Le choléra est de retour au Liban, trente ans après avoir été éradiqué du territoire. Cette maladie déclenche des diarrhées aiguës qui peuvent être mortelles en l’absence de traitement. Les autorités libanaises ont déjà enregistré plus de 570 cas et vingt décès. Dans cet État en faillite, la dégradation des infrastructures - notamment le réseau d’eau - fait craindre une épidémie de grande ampleur.

Avec notre correspondante au Liban, Sophie Guignon

C'est dans la petite ville délaissée de Bebnine, dans le Akkar, la région la plus pauvre du Liban, que l'épidémie de choléra a fait son retour. En urgence, un dispensaire y a été monté, avec l'appui d'ONG.

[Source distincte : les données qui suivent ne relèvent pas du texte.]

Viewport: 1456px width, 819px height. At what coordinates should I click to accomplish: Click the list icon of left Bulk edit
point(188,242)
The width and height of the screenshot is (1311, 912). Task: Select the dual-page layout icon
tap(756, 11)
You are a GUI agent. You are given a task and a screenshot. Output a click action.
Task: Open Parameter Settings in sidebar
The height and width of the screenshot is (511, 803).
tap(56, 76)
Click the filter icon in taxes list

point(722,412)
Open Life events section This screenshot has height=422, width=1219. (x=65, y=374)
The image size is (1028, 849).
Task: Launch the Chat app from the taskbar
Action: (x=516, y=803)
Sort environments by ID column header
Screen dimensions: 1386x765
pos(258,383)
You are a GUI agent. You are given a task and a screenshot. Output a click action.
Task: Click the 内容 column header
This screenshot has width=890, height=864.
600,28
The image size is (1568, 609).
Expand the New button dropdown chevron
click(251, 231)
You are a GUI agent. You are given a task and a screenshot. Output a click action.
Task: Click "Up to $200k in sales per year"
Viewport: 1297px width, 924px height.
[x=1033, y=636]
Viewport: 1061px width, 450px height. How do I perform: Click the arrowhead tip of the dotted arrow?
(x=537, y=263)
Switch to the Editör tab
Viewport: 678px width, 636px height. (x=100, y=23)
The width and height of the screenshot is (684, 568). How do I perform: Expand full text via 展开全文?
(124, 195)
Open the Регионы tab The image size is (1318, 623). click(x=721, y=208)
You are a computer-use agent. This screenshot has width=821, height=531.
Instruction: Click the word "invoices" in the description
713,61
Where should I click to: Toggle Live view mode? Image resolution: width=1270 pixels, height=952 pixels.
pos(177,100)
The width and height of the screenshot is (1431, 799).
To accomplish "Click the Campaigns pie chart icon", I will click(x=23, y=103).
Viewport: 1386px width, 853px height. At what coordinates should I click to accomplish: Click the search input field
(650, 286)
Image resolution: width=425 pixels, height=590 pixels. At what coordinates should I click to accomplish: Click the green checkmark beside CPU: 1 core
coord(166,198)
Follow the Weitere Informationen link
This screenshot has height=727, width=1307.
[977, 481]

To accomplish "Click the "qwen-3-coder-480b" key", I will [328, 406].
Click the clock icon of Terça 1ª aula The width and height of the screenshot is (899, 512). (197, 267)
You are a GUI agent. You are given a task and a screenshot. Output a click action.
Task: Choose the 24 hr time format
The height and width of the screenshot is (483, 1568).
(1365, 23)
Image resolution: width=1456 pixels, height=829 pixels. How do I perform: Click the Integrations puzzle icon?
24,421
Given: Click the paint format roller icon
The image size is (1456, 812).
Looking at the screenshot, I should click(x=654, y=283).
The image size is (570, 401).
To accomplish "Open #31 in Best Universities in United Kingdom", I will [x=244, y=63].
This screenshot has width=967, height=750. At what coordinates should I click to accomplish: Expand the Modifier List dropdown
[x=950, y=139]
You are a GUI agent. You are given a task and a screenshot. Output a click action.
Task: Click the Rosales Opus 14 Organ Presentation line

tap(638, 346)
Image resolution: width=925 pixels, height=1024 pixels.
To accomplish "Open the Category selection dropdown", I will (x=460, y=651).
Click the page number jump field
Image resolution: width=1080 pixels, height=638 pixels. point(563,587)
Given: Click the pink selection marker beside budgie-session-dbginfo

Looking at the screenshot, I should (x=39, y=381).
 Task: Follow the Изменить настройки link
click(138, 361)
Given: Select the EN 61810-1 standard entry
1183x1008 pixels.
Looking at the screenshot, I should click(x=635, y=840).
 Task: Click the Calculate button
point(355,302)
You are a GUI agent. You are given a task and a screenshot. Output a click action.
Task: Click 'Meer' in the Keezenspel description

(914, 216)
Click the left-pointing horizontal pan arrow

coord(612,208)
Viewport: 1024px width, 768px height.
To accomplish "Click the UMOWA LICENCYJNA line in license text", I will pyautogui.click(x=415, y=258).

Au sous-sol d'une mosquée, Walid Ahmad Ibrahim fait les cents pas auprès de son fils de 9 ans, qui présente tous les symptômes du choléra. « Il n’a pas dormi de la nuit. Il n’a pas arrêté d’aller aux toilettes. Il a très mal au ventre et à la tête. Et il s’est mis à vomir. Alors, on l’a emmené ici. Je ne peux pas payer des soins à l’hôpital, je n’ai même pas de quoi payer l’essence pour y aller », se désole le père de famille.

Dans ce pays où le système de santé est déjà à genoux après trois années de crise économique, la crainte de ne pas pouvoir faire face à une telle épidémie existe. Mais grâce à l'aide internationale, le gouvernement libanais a lancé une campagne de vaccination en urgence.